Tram produced by Pesa

Pesa Tramicus is a uni-directional low-floor tram produced by Pesa in Bydgoszcz. The tram is available in three versions: a three-section (121N) or five-section (120N and 122N) configuration. The Tramicus is of the multi-articulated type with sections connected by accordion-type pivot joints. Between 2005 and 2008, a total of 33 Tramicus trams were produced, and they were delivered to Warsaw, Łódź, Elbląg, and Bydgoszcz. The experience gained from designing and operating the Tramicus family led to the development of the Swing vehicles.

== History ==

=== Origins ===
In the 1990s, new normal-gauge tram designs with low floors, such as the 112N and 114Na, were developed in Poland, but only in limited numbers and did not represent any significant quality leaps. The last trams produced in Chorzów were manufactured by Alstom in 2001. Since then, Poland did not produce tram cars, and Polish cities modernized their fleets by importing vehicles from abroad.

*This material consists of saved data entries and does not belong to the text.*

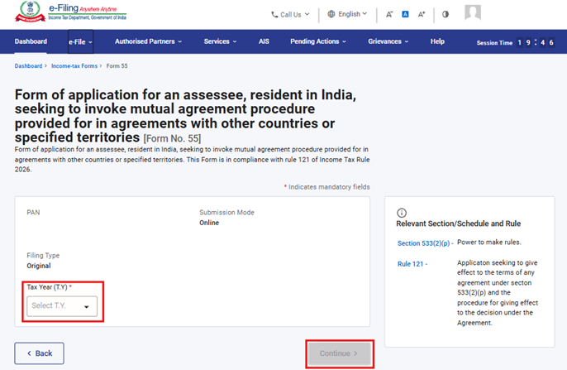Go to the Dashboard tab
The image size is (567, 370).
tap(31, 41)
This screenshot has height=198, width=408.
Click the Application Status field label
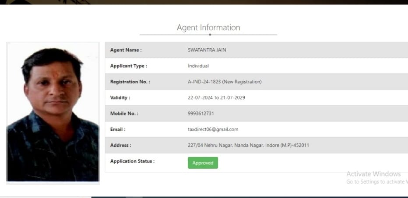[132, 161]
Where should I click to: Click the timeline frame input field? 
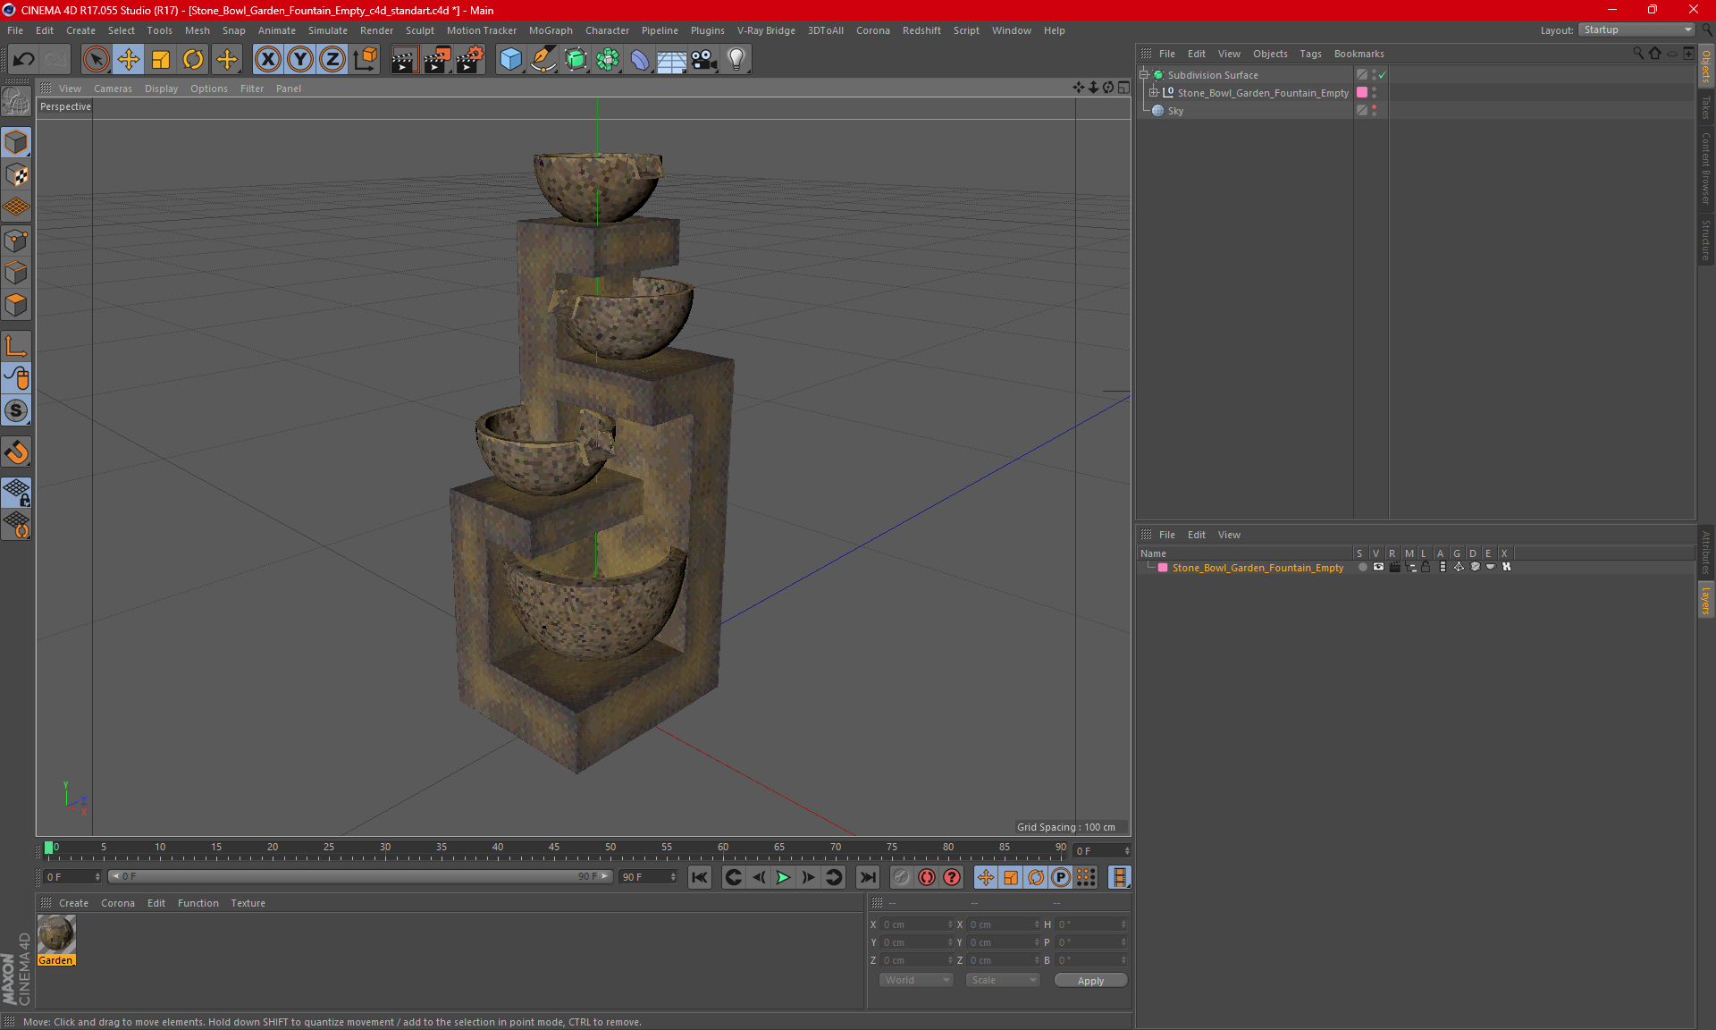coord(69,875)
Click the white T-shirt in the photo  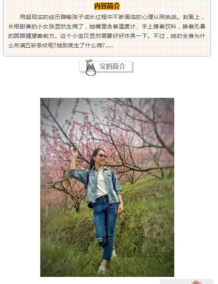(x=101, y=185)
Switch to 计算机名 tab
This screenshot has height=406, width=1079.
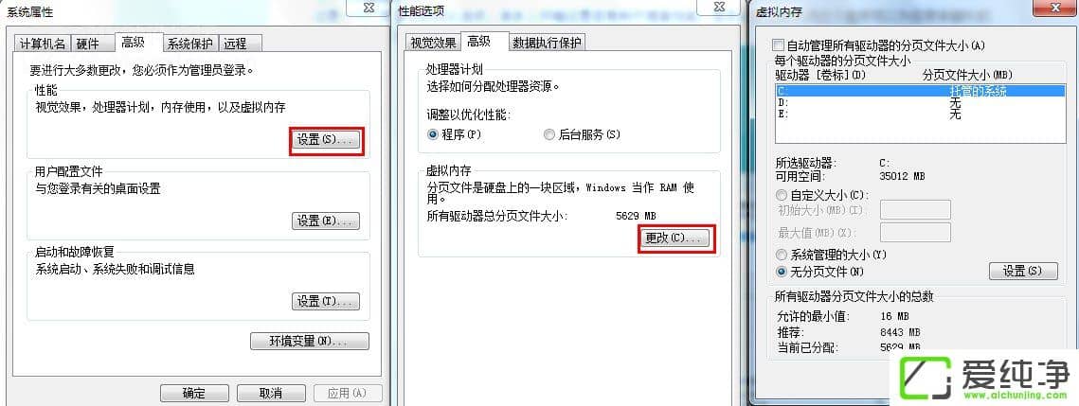pos(43,44)
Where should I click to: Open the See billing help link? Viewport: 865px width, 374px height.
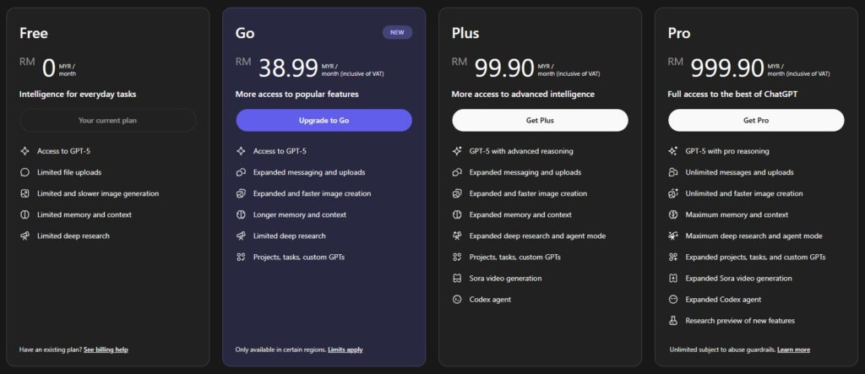pos(106,350)
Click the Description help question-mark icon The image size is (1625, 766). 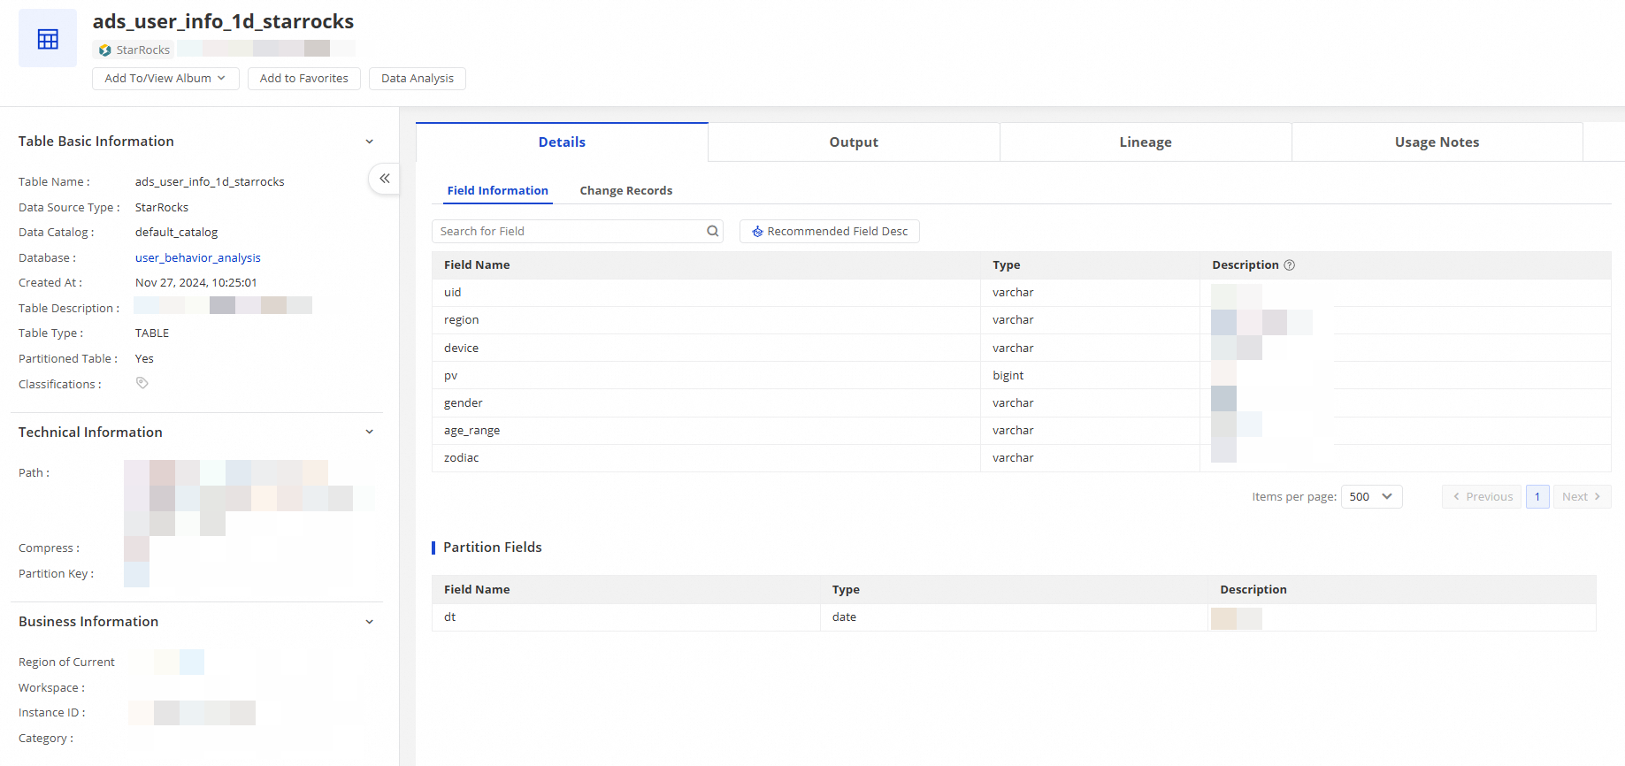click(x=1290, y=265)
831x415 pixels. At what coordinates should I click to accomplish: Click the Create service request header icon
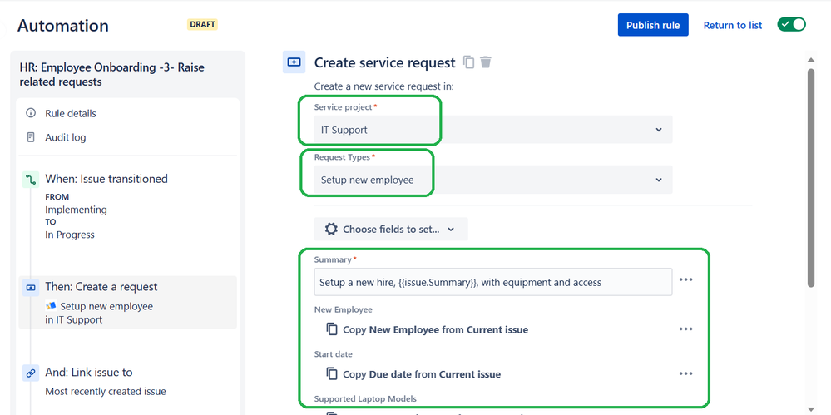(x=294, y=62)
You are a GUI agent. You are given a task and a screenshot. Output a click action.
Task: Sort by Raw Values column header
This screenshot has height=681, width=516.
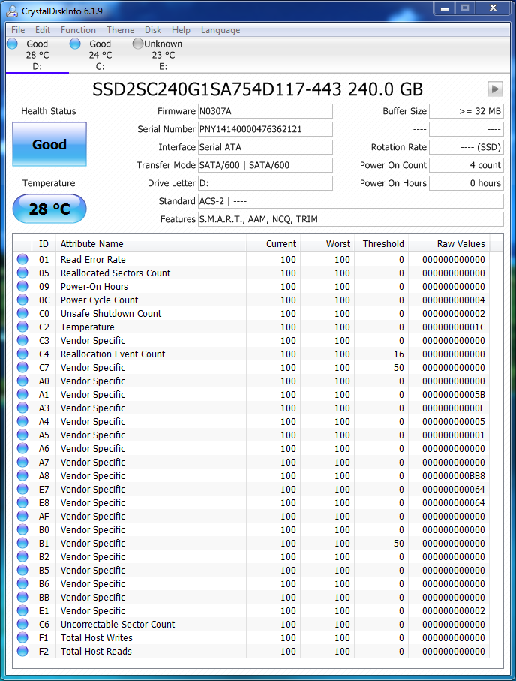pyautogui.click(x=461, y=244)
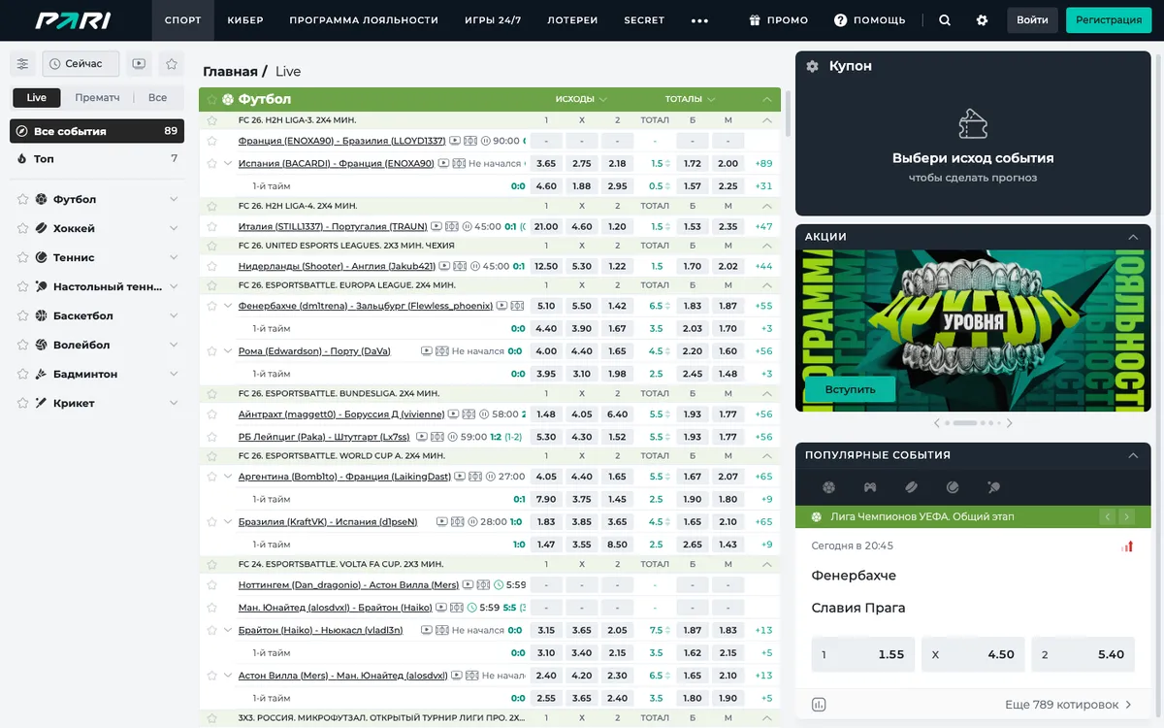Screen dimensions: 1164x728
Task: Collapse the АКЦИИ panel
Action: point(1133,237)
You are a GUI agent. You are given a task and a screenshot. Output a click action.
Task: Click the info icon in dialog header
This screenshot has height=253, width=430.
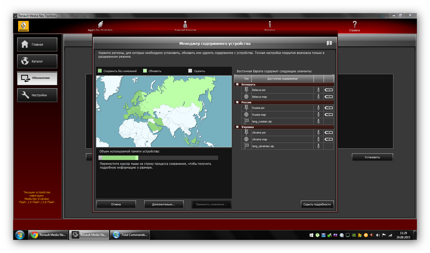[329, 43]
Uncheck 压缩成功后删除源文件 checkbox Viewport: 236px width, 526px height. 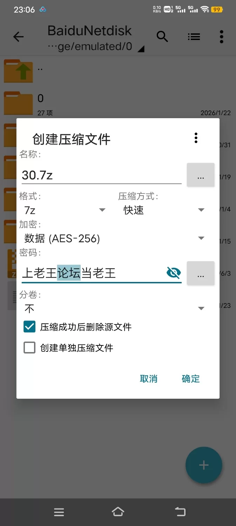pyautogui.click(x=29, y=327)
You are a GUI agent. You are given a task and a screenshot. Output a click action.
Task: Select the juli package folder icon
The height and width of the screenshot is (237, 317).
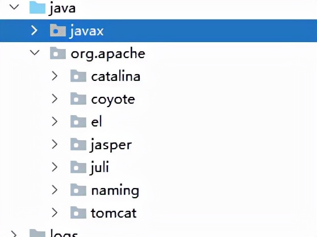tap(78, 167)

To fill the gap in the Polish market, four companies aimed to enter the tram sector: Alstom Konstal (the direct successor of Konstal), Pesa Bydgoszcz (formerly Zakłady Naprawcze Taboru Kolejowego, focusing on repairs and the construction of railway vehicles), FPS Cegielski from Poznań (engaged in, among other things, railway vehicle construction), and Protram from Wrocław (specializing in tram modernizations).

Pesa entered the tram market in 2003 by modernizing two 805Na trams (renumbered to 805Nm) belonging to Bydgoszcz. However, the modernized vehicles were very unreliable.

In 2005, Pesa began accepting orders for brand-new trams from Warsaw (120N) and Elbląg (121N). The first trams from Bydgoszcz (Pesa 121N) were built and introduced into service in 2006. The 120N model was introduced in August 2007, and the 122N in January 2008 (homologation was obtained on 20 December 2007).

=== Orders ===

- 11 August 2005: contract signed for 6 trams of type 121N for Elbląg.
- 22 February 2006: contract signed for 15 trams of type 120N for Warsaw.
- 24 October 2006: contract signed for 10 trams of type 122N for Łódź.
- 12 September 2007: contract signed for 2 trams of type 122N for Bydgoszcz.

=== Tramicus family ===
The first trams built by Pesa were marketed under the Tramicus brand. This family includes the Pesa 120N, Pesa 121N, and Pesa 122N. The five-car Pesa 120N and Pesa 122N are nearly identical in design (with the main difference being the track gauge) and share the same factory numbering.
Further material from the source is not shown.